### [Entries drawn from a collection]

____

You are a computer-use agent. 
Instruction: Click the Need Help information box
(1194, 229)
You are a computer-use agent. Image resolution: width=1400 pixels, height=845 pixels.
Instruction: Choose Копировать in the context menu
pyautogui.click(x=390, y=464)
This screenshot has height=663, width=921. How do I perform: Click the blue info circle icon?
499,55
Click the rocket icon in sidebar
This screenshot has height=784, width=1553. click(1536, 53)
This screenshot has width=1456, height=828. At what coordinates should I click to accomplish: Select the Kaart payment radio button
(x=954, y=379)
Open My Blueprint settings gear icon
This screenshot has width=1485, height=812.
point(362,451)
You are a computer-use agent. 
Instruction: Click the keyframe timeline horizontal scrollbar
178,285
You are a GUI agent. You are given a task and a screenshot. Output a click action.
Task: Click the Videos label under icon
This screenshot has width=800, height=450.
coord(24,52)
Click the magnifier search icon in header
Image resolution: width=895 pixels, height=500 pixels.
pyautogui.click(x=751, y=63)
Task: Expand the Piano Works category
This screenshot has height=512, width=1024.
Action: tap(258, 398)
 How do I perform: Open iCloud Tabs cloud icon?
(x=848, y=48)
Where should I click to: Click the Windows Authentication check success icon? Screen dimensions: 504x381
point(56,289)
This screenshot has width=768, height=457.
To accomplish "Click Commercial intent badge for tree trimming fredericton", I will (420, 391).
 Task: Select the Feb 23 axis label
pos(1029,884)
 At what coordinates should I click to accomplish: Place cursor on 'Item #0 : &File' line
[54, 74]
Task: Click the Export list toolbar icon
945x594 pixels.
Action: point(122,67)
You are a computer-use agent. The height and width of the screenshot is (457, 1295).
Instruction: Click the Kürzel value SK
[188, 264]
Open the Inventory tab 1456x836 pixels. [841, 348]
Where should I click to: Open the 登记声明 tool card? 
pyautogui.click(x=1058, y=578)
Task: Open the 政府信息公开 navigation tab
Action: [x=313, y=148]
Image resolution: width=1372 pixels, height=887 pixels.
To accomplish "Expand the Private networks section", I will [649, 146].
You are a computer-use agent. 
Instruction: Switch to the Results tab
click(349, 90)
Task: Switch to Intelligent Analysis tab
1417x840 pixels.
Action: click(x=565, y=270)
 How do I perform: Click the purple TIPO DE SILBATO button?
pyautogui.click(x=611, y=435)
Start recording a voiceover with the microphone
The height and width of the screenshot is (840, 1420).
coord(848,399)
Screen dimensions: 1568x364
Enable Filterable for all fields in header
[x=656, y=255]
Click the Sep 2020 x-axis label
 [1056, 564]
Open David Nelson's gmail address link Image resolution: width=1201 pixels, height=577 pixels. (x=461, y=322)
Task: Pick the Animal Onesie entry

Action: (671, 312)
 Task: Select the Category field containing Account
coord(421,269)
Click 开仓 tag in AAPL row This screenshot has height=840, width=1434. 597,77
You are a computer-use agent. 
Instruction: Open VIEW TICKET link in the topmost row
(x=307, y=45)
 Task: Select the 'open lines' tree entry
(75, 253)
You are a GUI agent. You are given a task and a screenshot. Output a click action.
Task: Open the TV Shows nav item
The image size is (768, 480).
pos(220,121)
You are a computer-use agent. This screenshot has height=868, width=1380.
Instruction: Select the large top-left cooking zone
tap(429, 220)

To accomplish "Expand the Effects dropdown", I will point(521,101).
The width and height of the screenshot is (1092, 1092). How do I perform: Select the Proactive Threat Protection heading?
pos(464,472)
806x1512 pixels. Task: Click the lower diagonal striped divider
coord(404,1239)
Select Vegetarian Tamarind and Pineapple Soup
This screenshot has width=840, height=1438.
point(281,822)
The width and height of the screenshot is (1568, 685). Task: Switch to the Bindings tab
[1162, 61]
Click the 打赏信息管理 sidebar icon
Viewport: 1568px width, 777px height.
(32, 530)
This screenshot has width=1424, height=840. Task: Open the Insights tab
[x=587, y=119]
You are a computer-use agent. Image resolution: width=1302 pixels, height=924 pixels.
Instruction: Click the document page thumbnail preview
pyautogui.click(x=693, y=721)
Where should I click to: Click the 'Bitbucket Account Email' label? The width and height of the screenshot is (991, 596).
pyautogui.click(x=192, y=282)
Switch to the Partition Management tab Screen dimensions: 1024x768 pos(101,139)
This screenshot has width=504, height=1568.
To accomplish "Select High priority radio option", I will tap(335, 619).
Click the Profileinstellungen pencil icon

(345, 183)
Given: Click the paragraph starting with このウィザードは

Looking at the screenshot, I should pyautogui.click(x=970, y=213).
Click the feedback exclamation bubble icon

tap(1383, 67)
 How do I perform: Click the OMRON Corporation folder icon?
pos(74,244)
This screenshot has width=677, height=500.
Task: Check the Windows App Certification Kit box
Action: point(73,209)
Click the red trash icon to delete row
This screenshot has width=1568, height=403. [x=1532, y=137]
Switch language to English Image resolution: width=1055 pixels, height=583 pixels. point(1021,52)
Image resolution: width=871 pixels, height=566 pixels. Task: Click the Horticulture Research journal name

____

### [TO DO]
How many lines in the rows above contain the string "tree"? Reply with the number alone.

### [THE RESULT]
2